Activity: Look through the entries for the string "условиях" and copy every line where it shows up.
:: Available data
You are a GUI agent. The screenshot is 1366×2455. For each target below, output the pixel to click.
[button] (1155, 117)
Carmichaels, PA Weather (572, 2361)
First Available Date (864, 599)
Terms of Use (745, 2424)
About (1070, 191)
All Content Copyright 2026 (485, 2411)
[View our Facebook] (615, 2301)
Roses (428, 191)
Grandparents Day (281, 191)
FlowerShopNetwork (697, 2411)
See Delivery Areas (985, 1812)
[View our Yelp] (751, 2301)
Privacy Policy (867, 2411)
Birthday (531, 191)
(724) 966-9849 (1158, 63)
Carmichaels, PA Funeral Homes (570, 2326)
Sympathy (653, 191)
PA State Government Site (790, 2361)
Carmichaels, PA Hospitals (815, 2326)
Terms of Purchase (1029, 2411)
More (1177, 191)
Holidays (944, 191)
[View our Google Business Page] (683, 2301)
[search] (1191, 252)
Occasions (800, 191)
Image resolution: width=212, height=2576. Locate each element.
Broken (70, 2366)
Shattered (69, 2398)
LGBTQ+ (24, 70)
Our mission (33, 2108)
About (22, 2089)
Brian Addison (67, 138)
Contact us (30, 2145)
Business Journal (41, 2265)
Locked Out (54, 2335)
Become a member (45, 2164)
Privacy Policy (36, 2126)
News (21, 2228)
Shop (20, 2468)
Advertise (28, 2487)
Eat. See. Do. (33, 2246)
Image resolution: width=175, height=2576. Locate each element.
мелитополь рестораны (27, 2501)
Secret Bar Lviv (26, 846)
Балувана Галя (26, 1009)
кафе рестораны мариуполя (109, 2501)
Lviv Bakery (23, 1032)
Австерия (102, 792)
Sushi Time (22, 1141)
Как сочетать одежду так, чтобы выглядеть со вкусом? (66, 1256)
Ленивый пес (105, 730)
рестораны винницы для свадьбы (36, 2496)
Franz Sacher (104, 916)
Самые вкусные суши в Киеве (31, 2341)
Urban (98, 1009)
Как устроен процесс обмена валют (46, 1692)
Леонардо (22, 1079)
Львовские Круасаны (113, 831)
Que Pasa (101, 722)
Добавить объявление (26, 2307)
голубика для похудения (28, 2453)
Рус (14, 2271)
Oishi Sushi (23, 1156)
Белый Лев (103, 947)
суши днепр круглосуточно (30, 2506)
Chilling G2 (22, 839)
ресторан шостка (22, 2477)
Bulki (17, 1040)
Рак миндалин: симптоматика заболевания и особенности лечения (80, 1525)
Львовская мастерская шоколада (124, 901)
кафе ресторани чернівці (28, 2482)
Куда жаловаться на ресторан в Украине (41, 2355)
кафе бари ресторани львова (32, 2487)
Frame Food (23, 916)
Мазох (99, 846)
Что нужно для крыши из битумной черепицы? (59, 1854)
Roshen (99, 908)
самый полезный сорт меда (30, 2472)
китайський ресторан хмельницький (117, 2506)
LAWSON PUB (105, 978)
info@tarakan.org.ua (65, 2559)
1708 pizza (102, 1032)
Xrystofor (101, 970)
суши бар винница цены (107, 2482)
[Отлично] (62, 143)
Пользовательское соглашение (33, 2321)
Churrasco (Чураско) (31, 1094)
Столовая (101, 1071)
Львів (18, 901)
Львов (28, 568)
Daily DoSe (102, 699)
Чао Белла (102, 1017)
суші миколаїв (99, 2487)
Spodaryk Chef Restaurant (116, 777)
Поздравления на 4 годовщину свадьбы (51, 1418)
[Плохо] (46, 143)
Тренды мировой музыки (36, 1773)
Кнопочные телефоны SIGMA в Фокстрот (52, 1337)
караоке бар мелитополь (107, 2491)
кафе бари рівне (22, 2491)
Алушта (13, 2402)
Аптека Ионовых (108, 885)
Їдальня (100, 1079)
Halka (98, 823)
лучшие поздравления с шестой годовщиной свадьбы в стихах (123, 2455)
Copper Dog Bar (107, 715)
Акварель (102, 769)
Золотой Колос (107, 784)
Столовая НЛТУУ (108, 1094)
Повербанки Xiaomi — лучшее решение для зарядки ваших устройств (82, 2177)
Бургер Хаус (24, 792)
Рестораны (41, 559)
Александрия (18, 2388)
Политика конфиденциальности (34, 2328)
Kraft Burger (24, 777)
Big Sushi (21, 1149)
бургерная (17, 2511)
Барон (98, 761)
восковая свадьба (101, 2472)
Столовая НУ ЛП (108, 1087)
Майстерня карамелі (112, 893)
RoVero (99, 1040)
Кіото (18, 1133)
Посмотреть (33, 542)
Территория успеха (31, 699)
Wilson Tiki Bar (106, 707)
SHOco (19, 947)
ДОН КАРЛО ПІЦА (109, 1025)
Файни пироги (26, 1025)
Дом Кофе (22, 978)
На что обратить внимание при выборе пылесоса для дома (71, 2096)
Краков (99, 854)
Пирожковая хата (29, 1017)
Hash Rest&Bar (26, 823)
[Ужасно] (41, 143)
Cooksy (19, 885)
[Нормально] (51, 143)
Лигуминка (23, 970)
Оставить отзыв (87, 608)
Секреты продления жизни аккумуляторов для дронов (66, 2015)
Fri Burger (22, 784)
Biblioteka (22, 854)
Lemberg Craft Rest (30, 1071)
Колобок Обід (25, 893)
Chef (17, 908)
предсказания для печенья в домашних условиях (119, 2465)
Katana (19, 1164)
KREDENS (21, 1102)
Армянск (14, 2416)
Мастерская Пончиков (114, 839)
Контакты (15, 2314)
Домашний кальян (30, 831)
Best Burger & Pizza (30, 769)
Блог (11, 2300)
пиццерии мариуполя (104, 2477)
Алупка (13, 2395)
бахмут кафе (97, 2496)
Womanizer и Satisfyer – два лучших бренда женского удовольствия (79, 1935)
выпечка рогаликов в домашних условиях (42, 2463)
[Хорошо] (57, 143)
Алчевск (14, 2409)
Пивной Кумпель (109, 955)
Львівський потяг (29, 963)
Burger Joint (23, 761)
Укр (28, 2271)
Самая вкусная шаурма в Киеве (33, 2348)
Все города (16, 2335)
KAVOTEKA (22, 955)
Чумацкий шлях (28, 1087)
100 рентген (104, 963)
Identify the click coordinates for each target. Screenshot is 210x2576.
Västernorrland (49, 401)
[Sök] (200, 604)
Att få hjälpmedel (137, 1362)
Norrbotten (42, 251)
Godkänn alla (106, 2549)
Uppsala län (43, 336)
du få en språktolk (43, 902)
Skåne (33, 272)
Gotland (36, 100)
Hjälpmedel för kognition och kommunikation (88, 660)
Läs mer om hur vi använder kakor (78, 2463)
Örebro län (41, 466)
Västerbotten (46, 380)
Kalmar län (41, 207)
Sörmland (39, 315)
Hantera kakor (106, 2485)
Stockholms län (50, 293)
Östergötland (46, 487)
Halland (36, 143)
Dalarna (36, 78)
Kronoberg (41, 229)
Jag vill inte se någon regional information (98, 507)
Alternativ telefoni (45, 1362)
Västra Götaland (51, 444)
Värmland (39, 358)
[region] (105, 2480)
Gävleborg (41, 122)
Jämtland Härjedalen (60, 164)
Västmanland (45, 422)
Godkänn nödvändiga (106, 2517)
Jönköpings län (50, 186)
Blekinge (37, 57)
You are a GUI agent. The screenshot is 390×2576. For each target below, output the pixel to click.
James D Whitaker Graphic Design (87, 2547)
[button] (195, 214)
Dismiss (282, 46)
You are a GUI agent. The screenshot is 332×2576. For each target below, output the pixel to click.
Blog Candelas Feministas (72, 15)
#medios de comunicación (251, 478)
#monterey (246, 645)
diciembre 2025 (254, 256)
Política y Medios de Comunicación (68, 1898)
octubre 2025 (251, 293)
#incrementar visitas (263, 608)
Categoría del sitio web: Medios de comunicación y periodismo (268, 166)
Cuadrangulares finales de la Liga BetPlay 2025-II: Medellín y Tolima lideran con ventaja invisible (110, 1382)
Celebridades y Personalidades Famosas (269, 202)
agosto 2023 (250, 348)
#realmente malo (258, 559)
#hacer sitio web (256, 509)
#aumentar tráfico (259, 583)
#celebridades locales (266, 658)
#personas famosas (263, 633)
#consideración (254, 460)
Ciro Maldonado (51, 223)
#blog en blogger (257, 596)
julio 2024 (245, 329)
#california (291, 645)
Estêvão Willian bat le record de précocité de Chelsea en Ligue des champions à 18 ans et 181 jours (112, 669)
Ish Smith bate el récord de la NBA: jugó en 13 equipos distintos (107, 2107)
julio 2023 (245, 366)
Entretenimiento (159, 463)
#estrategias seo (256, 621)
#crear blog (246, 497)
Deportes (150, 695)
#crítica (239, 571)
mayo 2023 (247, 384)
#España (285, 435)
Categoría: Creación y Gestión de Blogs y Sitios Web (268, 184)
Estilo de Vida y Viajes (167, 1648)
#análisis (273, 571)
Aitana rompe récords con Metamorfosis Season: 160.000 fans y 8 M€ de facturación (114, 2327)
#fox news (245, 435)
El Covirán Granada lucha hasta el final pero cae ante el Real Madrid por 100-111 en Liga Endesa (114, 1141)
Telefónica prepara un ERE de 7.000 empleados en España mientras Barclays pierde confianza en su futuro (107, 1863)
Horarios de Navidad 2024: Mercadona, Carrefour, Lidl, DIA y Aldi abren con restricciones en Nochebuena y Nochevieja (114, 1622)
::::
Result of this task:
предсказания для печенья в домашних условиях (119, 2465)
выпечка рогаликов в домашних условиях (42, 2463)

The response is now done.